Effects of 6-Week Plyometric Training on Vertical Jump Performance and Muscle Activation of Lower Extremity Muscles
Author: Kerim SOZBIR*(1)
(1)Kerim SOZBIR is an Assistant Professor and lectures Human Anatomy and Physiology, Speed Training, and Track and Field in the Department of Coaching Education at the University of Abant Izzet Baysal in TURKEY. He is also Head Coach of University Table Tennis, and Track and Field Teams.
Kerim SOZBIR, Ph.D
Department of Coaching Education, School of Physical Education and Sports,
University of Abant Izzet Baysal, Golkoy Kampusu, 14030, Bolu/TURKEY
Office Phone: +903742541000 (ext. 2027)
Fax: +90 374 2534636
The purpose of this study was to determine the effects of 6-week plyometric training on vertical jump performance and electromyography (EMG) activities of vastus lateralis (VL), vastus medialis (VM), and gastrocnemius (GAS) muscles during countermovement jump (CMJ). Twenty-four highly physically active physical education students were randomly assigned either to a plyometric (PLY) group or a control group. The experimental group performed plyometric exercises 2 times a week for 6 weeks, whereas the control group participated only in their lectures. The results revealed that there were no significant changes in either vertical jump height or EMG activities of selected muscles for the control group (p greater than 0.05). However, after 6 weeks of plyometric training, significant improvements (p less than 0.05) were observed in EMG activities of VL (13.25%), VM (9.60%), and GAS (13.93%) muscles, and no significant increase (p greater than 0.05) was found in CMJ (2.77%) in the PLY group.
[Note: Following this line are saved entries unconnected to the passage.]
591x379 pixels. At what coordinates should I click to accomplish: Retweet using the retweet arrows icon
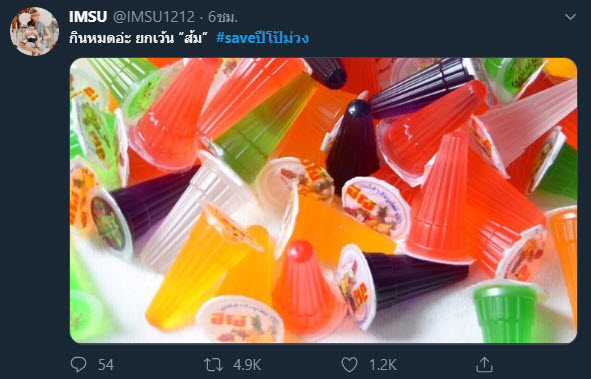click(214, 365)
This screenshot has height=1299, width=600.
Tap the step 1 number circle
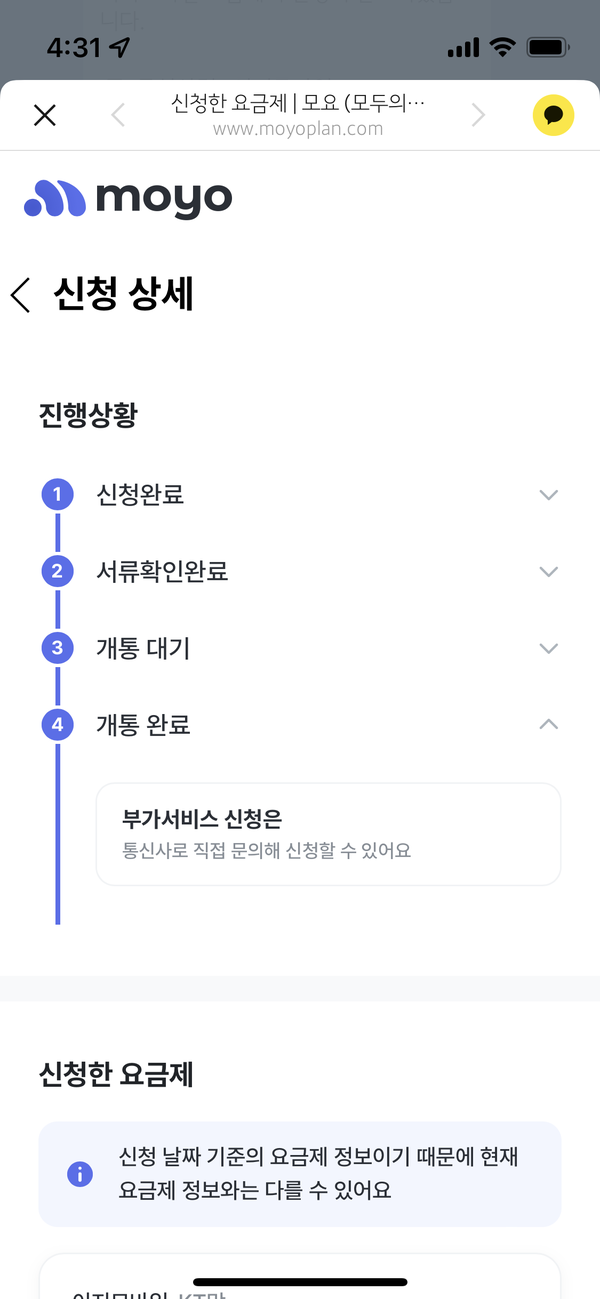tap(57, 495)
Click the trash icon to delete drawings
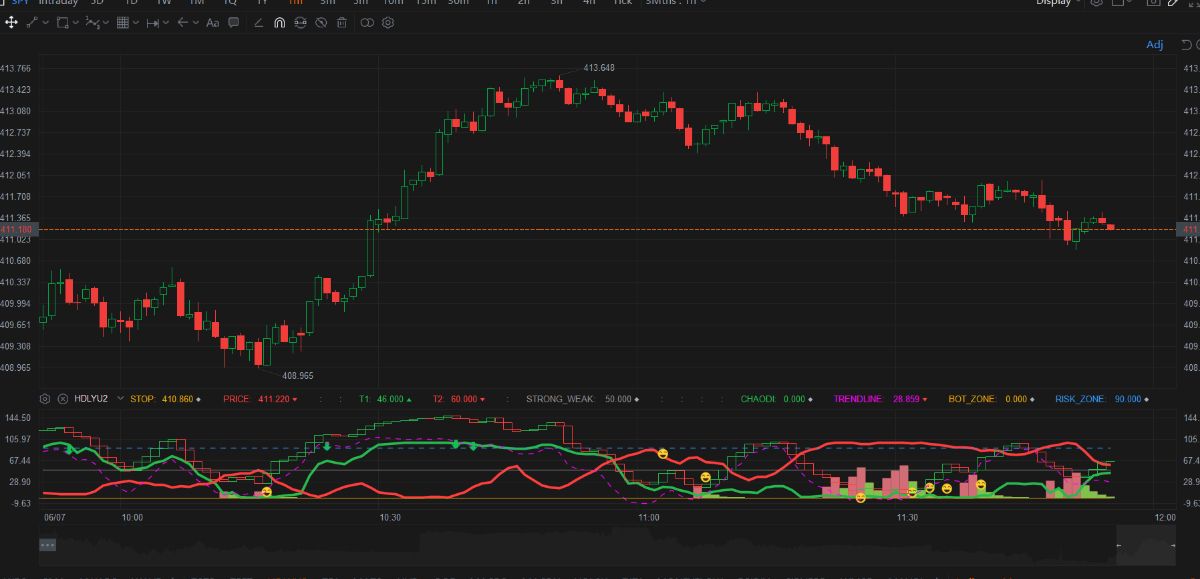Image resolution: width=1200 pixels, height=579 pixels. click(343, 22)
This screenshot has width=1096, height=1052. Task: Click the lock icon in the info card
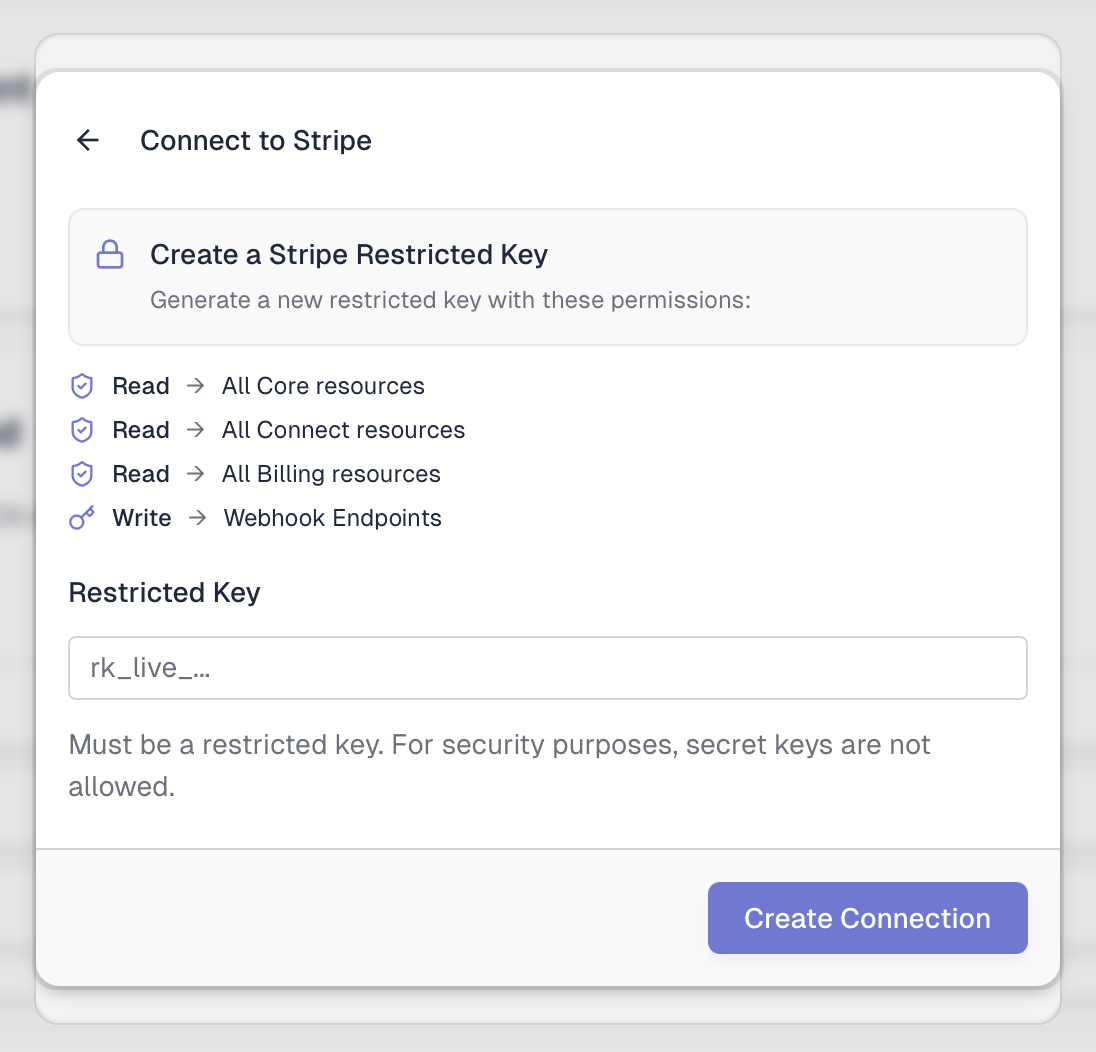point(110,256)
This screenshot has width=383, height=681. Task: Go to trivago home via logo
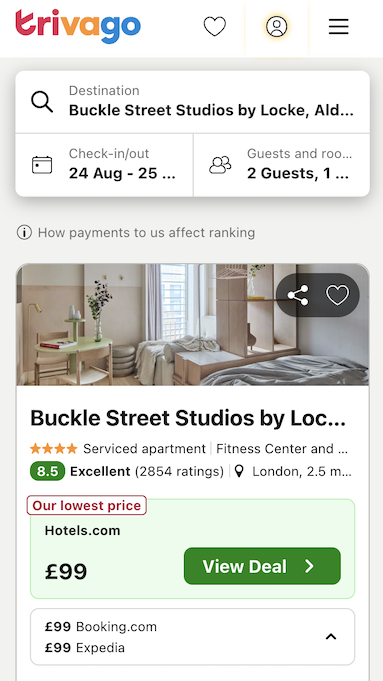78,26
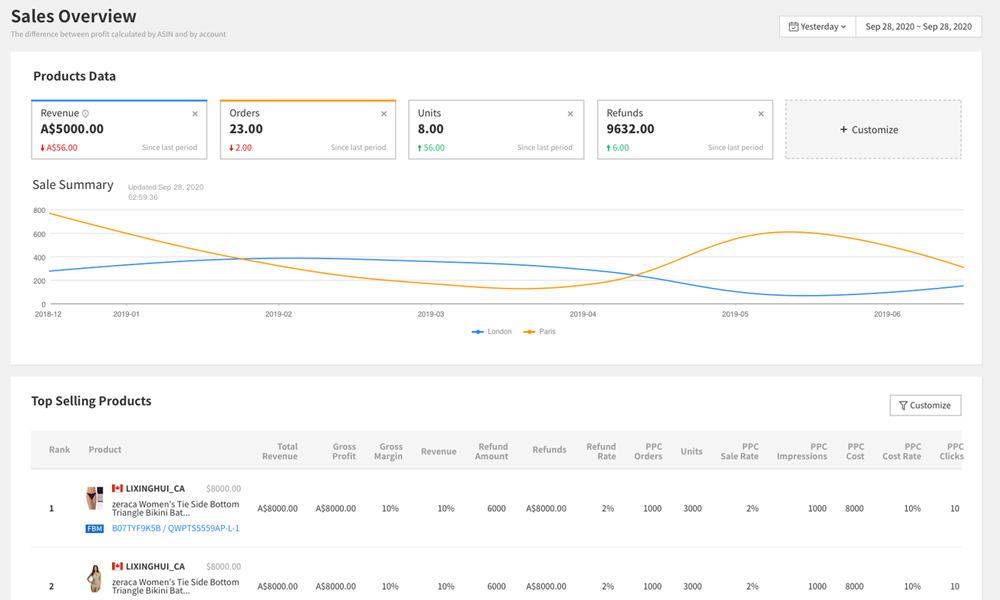
Task: Select the Revenue metric card
Action: [119, 130]
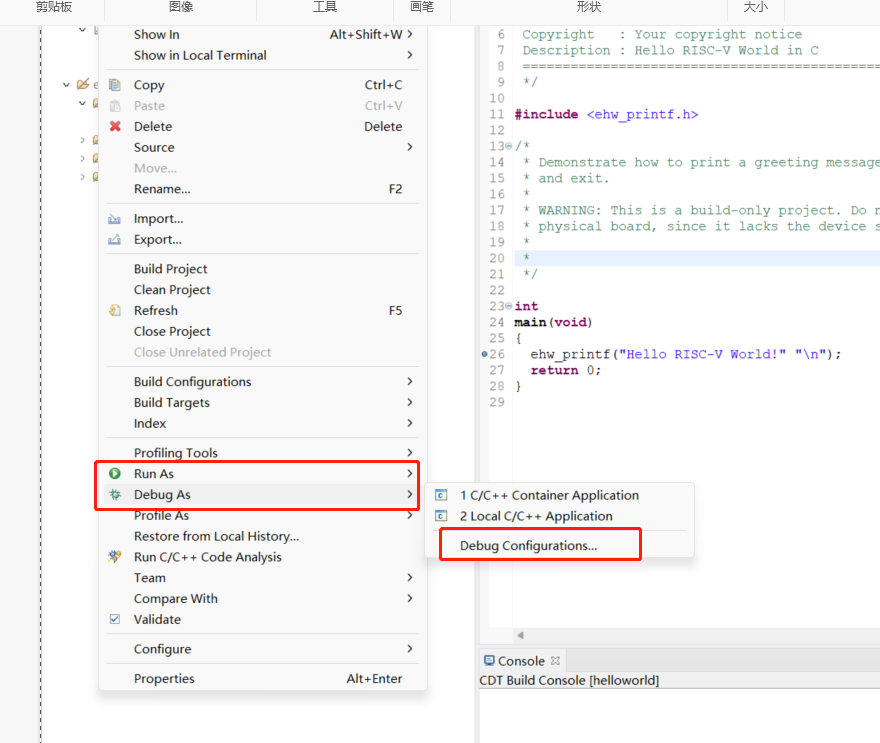Expand the Build Configurations submenu arrow
Image resolution: width=880 pixels, height=743 pixels.
tap(410, 382)
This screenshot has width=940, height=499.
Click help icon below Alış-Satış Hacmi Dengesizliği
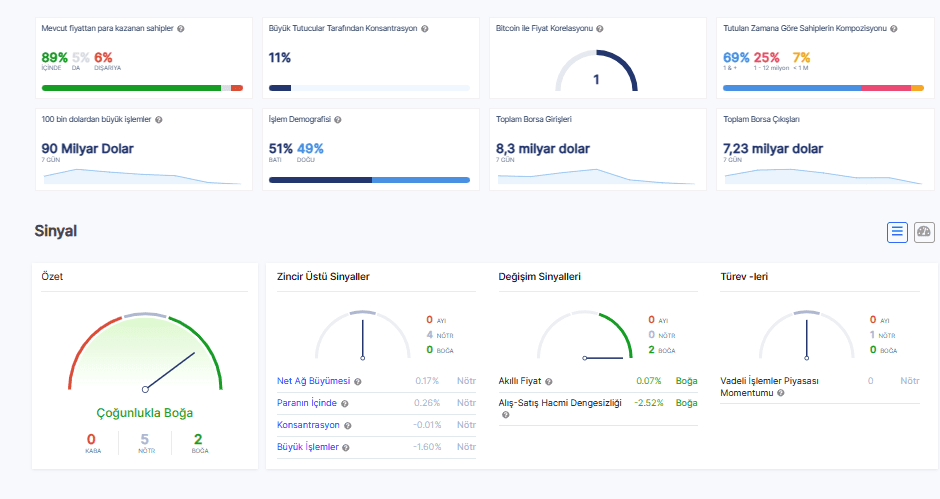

In conclusion, the findings of the this study suggest that 6 weeks of PLY training, in addition to the regular academic program, induced significant improvements in EMG activities of lower extremity muscles but no significant increases in vertical jump height. Accordingly, PLY exercises are recommended as part of a regular academic program in order to increase important components of athletic performance for physical education students.
KEYWORDS: Stretch-shortening cycle, electromyography, root mean square, countermovement jump, knee extensor muscles.